● Exercise: This exercise asks for every line of the material that contains the word "Corrigir".
Material provided START
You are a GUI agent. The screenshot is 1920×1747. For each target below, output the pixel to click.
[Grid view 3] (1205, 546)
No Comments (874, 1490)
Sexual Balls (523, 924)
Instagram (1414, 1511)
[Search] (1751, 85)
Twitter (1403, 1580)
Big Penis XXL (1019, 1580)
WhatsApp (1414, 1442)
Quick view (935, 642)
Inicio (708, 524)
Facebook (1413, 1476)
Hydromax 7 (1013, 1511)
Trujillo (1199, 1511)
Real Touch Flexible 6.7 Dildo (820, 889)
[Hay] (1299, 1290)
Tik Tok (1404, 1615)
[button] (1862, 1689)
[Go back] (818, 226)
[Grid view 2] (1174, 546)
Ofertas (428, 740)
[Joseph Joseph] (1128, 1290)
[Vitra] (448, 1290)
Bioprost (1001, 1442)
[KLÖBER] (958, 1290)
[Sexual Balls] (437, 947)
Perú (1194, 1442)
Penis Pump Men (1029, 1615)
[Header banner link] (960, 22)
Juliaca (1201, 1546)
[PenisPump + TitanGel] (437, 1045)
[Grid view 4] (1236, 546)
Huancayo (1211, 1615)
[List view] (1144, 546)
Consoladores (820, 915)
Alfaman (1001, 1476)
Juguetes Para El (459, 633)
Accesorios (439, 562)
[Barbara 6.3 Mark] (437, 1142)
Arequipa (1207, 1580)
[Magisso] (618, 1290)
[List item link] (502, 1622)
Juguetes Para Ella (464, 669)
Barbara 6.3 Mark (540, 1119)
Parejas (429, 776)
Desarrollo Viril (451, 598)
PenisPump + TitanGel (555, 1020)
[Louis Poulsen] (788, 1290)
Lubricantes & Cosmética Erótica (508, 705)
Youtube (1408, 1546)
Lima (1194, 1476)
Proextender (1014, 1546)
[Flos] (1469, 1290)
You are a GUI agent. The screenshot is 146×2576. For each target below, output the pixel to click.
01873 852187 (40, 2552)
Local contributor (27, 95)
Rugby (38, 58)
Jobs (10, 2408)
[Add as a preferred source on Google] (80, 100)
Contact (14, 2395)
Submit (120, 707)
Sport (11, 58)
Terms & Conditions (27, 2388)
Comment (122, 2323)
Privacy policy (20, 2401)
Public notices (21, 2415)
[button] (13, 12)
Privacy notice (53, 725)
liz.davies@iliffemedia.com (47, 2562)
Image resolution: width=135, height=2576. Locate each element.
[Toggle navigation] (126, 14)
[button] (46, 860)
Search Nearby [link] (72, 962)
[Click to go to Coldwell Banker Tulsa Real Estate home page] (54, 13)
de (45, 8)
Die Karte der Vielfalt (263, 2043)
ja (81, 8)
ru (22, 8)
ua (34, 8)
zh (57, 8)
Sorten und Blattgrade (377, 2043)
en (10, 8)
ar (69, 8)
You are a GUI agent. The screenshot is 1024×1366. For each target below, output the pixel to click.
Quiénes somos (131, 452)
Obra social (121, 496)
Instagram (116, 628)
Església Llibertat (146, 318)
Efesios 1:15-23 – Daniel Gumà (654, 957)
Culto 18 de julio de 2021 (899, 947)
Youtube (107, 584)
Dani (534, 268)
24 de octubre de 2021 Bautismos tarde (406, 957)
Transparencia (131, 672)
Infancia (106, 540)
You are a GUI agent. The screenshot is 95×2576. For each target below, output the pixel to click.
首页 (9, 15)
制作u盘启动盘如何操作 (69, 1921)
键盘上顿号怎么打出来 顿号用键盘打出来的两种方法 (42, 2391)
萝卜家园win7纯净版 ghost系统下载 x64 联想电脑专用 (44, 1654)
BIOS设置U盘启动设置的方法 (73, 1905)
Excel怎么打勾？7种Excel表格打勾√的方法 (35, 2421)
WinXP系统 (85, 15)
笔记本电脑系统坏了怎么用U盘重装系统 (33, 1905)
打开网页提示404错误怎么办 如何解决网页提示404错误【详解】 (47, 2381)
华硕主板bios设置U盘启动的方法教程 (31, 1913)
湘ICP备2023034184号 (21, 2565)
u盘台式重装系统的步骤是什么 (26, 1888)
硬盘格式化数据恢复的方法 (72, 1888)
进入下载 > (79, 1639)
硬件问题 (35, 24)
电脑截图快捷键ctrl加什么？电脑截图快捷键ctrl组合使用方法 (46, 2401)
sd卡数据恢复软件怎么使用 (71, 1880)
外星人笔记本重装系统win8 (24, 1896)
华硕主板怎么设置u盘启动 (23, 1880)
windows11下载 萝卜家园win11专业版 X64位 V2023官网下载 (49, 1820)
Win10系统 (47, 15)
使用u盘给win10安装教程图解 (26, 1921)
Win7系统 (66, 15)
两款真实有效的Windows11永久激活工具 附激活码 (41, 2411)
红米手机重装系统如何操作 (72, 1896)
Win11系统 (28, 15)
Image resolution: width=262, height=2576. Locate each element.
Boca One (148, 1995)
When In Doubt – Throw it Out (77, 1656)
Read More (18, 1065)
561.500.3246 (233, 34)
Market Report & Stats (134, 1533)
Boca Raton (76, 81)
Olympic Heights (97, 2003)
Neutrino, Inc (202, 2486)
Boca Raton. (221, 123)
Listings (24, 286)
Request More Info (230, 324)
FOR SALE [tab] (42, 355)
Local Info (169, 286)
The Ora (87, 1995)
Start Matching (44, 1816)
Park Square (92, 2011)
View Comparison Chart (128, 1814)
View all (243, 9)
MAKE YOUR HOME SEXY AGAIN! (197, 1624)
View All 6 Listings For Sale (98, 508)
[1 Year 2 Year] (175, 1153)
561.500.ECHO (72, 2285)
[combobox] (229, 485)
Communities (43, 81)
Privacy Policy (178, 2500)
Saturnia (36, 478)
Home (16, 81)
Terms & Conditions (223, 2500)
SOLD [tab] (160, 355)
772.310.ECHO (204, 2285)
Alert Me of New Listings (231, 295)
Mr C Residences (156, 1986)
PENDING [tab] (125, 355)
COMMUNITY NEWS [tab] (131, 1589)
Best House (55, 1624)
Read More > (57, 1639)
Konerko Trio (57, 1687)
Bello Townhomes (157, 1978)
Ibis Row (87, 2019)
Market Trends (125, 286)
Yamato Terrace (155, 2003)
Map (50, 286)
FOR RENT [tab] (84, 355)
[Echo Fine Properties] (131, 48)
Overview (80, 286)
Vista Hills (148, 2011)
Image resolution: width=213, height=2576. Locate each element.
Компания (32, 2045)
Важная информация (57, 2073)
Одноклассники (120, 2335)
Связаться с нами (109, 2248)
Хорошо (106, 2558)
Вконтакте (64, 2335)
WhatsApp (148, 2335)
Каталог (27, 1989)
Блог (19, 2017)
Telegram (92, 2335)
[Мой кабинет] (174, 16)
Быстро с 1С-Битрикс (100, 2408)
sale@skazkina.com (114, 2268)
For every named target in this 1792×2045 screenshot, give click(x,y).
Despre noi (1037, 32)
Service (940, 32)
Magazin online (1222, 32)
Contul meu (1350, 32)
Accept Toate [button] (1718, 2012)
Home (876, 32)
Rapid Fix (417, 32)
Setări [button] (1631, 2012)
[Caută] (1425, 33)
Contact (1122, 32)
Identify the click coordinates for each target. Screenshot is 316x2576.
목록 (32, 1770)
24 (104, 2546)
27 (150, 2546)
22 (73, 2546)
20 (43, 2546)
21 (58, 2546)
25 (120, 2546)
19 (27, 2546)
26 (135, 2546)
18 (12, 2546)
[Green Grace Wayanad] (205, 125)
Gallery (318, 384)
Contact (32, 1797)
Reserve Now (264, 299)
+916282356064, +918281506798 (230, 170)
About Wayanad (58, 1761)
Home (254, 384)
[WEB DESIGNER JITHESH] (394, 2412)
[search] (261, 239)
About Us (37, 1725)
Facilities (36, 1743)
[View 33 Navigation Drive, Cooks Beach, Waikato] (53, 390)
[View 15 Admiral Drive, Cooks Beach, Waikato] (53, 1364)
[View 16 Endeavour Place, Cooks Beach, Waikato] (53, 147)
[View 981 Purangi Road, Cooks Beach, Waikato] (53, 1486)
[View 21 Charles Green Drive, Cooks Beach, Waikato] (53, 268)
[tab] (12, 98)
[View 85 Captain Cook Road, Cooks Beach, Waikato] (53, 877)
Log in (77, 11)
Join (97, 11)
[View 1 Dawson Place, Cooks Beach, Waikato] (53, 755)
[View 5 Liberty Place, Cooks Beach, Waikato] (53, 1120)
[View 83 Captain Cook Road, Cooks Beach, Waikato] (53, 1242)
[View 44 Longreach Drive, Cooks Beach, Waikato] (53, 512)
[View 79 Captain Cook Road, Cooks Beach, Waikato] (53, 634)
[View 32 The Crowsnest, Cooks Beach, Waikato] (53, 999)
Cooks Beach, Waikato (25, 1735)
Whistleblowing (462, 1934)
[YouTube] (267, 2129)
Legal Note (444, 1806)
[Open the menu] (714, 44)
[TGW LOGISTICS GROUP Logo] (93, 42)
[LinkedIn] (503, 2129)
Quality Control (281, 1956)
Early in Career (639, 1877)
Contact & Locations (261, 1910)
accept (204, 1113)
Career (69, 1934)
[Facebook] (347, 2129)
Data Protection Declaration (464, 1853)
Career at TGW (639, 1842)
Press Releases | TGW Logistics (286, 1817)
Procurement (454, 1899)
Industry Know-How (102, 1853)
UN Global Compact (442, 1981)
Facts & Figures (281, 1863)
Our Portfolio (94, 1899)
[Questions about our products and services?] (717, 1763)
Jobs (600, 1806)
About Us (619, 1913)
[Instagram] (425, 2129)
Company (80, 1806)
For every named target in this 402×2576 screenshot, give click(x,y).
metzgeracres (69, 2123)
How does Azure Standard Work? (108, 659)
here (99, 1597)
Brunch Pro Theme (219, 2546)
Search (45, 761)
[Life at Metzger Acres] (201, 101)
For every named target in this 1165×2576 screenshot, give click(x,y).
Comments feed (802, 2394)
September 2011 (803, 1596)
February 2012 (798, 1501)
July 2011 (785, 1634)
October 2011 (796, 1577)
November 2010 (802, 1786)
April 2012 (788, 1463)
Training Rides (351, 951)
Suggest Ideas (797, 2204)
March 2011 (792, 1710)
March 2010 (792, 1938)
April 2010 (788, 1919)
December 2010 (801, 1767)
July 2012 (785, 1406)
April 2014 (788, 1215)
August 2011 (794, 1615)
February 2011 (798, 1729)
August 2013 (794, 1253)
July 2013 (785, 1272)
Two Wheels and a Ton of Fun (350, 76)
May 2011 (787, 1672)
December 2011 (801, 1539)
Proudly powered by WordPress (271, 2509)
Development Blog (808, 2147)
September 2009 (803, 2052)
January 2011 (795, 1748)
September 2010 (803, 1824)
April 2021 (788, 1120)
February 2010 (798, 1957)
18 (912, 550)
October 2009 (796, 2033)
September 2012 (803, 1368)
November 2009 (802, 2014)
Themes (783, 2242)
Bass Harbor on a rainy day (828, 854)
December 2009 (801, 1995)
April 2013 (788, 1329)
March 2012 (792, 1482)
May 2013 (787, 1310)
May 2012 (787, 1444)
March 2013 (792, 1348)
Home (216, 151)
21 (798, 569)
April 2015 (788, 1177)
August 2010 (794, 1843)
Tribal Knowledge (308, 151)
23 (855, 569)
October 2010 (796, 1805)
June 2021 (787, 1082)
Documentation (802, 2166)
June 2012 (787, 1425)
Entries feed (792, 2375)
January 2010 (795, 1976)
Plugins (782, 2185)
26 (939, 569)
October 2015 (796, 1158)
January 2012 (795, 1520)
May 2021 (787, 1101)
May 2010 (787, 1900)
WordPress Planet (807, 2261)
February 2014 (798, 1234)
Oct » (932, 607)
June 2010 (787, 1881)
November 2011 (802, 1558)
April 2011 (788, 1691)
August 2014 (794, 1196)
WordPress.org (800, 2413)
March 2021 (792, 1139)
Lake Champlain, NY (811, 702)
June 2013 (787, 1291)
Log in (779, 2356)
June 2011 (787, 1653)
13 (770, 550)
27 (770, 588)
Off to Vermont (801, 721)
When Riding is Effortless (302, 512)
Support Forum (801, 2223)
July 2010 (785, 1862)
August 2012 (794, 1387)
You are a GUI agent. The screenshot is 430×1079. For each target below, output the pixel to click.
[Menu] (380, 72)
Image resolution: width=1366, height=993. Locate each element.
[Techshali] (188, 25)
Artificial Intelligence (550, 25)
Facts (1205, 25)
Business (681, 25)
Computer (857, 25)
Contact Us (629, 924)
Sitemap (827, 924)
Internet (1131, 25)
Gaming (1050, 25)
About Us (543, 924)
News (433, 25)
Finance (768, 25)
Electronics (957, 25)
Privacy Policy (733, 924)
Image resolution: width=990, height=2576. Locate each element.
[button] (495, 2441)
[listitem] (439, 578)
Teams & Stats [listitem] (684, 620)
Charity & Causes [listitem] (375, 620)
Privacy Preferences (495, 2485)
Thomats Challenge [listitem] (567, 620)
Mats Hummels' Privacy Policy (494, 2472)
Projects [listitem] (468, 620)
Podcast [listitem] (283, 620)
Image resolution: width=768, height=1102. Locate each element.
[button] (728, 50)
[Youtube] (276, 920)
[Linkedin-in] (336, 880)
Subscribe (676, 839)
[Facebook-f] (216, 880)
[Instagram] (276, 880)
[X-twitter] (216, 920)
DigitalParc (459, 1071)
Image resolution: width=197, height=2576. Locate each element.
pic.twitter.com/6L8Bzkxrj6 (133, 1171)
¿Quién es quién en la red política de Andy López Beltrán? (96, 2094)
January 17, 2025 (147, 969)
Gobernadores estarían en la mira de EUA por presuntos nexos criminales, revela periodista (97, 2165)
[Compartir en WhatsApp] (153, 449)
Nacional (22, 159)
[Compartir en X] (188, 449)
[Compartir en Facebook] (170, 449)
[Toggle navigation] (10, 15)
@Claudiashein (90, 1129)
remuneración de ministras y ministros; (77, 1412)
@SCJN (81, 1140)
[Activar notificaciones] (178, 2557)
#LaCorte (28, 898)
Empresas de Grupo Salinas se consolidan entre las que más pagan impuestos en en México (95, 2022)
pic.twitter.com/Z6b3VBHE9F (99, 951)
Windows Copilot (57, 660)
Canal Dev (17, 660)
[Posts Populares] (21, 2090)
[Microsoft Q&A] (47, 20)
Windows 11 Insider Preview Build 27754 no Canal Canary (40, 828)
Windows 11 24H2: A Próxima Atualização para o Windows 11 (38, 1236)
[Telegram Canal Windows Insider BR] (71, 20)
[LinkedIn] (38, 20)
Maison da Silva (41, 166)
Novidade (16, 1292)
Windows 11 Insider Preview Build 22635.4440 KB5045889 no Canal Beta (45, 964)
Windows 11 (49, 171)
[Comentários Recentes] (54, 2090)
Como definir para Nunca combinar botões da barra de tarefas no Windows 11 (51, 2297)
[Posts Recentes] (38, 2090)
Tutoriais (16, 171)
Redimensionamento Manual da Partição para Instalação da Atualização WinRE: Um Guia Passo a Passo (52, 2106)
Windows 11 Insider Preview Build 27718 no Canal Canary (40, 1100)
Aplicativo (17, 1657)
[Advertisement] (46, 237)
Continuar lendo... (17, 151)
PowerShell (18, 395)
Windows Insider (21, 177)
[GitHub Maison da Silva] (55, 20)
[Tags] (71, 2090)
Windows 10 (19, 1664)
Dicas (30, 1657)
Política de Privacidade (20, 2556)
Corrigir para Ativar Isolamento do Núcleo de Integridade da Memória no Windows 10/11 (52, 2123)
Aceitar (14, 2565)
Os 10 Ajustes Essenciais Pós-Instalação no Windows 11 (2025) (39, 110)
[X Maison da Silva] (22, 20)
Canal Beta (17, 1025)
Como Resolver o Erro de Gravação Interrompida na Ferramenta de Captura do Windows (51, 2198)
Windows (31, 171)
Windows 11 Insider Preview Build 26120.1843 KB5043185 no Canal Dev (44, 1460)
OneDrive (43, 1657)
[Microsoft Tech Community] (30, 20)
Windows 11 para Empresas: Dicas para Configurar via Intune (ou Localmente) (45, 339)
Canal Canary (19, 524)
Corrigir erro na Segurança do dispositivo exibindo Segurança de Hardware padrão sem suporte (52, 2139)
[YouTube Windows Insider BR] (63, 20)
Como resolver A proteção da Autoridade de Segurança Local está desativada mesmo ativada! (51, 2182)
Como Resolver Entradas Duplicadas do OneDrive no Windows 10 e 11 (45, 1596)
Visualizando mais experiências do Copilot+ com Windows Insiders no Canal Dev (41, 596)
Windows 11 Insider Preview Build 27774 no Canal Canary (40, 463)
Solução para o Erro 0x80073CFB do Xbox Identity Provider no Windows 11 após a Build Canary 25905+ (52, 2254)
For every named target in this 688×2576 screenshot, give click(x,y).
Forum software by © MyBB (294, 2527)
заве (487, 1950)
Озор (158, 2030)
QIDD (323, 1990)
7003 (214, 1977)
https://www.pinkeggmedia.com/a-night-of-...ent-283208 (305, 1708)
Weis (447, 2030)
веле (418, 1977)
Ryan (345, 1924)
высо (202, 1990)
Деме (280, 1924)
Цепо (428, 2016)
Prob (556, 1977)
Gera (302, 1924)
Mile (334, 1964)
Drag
Material provided END
● Response area:
Corrigir para Ativar Isolamento do Núcleo de Integridade da Memória no Windows 10/11 (52, 2123)
Corrigir erro na Segurança do dispositivo exibindo Segurança de Hardware padrão sem suporte (52, 2139)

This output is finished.